2013-08-14 9:48 ` Fam Zheng
@ 2013-08-14 18:31 ` Benoît Canet
0 siblings, 0 replies; 17+ messages in thread
From: Benoît Canet @ 2013-08-14 18:31 UTC (permalink / raw)
To: Fam Zheng; +Cc: kwolf, pbonzini, qemu-devel, stefanha
Le Wednesday 14 Aug 2013 à 17:48:46 (+0800), Fam Zheng a écrit :
> On Mon, 08/12 18:53, Benoît Canet wrote:
> > This feature can be used in case where users are avoiding the iops limit by
> > doing jumbo I/Os hammering the storage backend.
> >
> You are accounting io ops by the op size:
> (unit = size / iops_sector_count), which is equivelant to bps.
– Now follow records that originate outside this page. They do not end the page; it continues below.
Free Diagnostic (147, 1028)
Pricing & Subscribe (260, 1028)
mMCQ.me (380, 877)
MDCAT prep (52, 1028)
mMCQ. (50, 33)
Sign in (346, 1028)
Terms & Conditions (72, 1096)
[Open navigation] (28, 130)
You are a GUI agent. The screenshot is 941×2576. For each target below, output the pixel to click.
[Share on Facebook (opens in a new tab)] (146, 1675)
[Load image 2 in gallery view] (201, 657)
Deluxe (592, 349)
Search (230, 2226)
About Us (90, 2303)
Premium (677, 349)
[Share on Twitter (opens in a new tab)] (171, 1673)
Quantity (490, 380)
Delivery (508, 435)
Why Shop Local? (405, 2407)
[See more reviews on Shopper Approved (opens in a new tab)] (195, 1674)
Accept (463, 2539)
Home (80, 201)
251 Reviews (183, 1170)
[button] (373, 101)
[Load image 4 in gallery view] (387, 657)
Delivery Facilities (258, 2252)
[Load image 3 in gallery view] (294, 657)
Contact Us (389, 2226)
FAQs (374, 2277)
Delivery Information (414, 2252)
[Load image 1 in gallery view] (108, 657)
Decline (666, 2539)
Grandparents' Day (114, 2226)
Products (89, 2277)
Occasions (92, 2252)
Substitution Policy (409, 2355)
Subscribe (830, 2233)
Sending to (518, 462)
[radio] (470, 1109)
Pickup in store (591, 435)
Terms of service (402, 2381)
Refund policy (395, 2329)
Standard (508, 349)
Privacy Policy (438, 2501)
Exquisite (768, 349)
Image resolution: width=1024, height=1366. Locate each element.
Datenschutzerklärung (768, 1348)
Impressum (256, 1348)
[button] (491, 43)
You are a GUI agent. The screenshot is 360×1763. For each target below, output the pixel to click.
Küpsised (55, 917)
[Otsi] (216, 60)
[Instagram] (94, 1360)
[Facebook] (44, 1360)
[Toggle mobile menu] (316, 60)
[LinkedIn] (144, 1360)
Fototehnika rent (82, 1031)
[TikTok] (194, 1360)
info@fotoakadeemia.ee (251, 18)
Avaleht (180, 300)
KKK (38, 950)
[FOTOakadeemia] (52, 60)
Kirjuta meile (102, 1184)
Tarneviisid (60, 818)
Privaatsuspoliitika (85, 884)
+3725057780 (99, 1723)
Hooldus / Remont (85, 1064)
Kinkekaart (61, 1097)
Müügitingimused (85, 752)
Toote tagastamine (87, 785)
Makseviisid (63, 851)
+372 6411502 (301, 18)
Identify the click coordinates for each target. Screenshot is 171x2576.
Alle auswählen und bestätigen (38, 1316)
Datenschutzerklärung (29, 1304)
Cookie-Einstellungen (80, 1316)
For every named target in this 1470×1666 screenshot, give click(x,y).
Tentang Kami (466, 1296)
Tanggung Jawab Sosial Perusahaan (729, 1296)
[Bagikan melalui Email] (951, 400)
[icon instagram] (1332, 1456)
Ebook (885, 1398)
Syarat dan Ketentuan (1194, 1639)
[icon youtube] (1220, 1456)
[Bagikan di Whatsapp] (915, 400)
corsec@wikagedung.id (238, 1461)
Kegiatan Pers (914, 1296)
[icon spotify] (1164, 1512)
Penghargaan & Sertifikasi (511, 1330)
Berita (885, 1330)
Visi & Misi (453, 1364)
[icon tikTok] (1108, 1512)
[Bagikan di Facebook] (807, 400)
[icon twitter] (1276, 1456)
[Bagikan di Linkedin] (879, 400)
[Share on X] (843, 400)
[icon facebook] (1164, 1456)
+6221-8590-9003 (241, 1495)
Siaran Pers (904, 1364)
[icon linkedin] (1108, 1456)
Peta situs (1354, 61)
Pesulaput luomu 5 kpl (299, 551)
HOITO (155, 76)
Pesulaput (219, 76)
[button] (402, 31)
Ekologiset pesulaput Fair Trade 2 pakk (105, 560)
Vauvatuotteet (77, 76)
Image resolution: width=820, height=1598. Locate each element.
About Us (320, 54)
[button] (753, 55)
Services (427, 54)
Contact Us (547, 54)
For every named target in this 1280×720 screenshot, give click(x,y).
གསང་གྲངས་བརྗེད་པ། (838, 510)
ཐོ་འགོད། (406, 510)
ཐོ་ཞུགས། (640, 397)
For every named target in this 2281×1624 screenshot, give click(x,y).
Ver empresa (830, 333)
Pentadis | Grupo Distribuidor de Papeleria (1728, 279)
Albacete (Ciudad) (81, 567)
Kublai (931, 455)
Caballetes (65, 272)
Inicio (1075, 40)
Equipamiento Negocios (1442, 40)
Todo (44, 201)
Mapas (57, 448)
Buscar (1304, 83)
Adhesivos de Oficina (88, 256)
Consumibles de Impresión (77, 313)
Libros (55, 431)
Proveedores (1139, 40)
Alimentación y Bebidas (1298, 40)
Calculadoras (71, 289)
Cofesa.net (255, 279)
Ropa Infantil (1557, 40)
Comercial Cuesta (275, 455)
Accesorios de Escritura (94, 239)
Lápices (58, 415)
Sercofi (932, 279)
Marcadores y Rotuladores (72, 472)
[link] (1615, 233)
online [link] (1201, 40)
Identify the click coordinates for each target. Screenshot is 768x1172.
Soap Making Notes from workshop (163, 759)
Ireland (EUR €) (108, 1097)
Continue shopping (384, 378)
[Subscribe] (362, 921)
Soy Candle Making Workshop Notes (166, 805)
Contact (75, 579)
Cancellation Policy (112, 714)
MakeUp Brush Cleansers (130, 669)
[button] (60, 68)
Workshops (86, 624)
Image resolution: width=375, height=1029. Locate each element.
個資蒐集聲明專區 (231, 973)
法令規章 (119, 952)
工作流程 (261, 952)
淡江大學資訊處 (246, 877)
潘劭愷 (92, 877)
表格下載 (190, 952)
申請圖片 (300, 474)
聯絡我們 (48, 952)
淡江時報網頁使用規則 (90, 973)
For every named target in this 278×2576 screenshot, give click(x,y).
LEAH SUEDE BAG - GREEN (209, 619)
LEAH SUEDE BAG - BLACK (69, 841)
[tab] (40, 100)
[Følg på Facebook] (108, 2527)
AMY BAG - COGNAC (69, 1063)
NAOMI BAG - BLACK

So I'm
> still not understanding why can't such jumbo IO be throttled by bps
> limits.
I am aiming at providing to the users an amazon like feature set.
http://docs.aws.amazon.com/AWSEC2/latest/UserGuide/AmazonEBS.html
>From the provisioned volume section:
The read and write operations have a block size of 16 KB or less. If the I/O
increases above 16 KB, the IOPS delivered drop in proportion to the increase in
the size of the I/O. For example, a 1000 IOPS volume can deliver 1000 16 KB
writes per second, 500 32 KB writes per second, or 250 64 KB writes per second.
Best regards
Benoît
>
> > Signed-off-by: Benoit Canet <benoit@irqsave.net>
> > ---
> > block/qapi.c | 3 +++
> > blockdev.c | 22 +++++++++++++++++++---
> > hmp.c | 8 ++++++--
> > qapi-schema.json | 10 ++++++++--
> > qemu-options.hx | 2 +-
> > qmp-commands.hx | 8 ++++++--
> > 6 files changed, 43 insertions(+), 10 deletions(-)
> >
> > diff --git a/block/qapi.c b/block/qapi.c
> > index 5ba10f4..f98ff64 100644
> > --- a/block/qapi.c
> > +++ b/block/qapi.c
> > @@ -258,6 +258,9 @@ void bdrv_query_info(BlockDriverState *bs,
> > cfg.buckets[THROTTLE_OPS_WRITE].max;
> > info->inserted->iops_wr_max =
> > cfg.buckets[THROTTLE_OPS_WRITE].max;
> > +
> > + info->inserted->has_iops_sector_count = cfg.op_size;
> > + info->inserted->iops_sector_count = cfg.op_size;
> > }
> >
> > bs0 = bs;
> > diff --git a/blockdev.c b/blockdev.c
> > index 22016a2..e2b0ee0 100644
> > --- a/blockdev.c
> > +++ b/blockdev.c
> > @@ -500,7 +500,7 @@ static DriveInfo *blockdev_init(QemuOpts *all_opts,
> > qemu_opt_get_number(opts, "throttling.iops-write-max", 0);
> >
> > cfg.unit_size = BDRV_SECTOR_SIZE;
> > - cfg.op_size = 0;
> > + cfg.op_size = qemu_opt_get_number(opts, "throttling.iops-sector-count", 0);
> >
> > if (!check_throttle_config(&cfg, &error)) {
> > error_report("%s", error_get_pretty(error));
> > @@ -786,6 +786,9 @@ DriveInfo *drive_init(QemuOpts *all_opts, BlockInterfaceType block_default_type)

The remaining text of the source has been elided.